Можно ли использовать обучающий набор для определения важности переменной с использованием randomForest в R, хотя прогноз тестового набора довольно низок?

#r #random-forest #training-data

#r #случайный лес #обучение-данные

Вопрос:

Я использую randomForest в R, у меня есть обучающая модель с R ^ 2, равным 0,94, однако способность прогнозирования для тестовых данных довольно низкая. Я хотел бы знать, могу ли я по-прежнему использовать эту обучающую модель только для определения, какая переменная более важна / эффективна для прогнозирования выходных данных.

Спасибо

Ответ №1:

Основываясь на той небольшой информации, которую вы предоставляете, на этот вопрос сложно ответить (подумайте о предоставлении более подробной информации и фона).
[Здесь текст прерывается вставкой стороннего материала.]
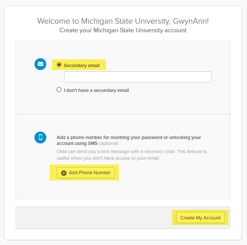247x245 pixels.
Task: Click the "Add Phone Number" button text label
Action: 90,173
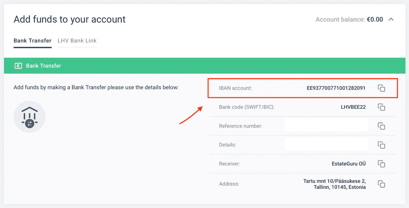The height and width of the screenshot is (208, 409).
Task: Copy the IBAN account number
Action: (x=381, y=88)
Низкое качество прогнозирования может быть результатом неправильной настройки алгоритма, или это может быть присуще данным, т. е. сами ваши предсказатели не очень сильно связаны с результатом. В первом случае прогноз мог бы быть лучше с другими параметрами, например, большим или меньшим количеством деревьев, разными значениями для mtry и т.д. Если это так, то ваши показатели важности столь же предвзяты, как и ваш прогноз (и их следует использовать с осторожностью). Если сами предсказатели слабые, это означает, что ваш прогноз низкого качества настолько хорош, насколько это возможно. В этом случае я бы сказал, что можно использовать показатели важности, но они только говорят вам, какие из ваших общих слабых предикторов более или менее слабые.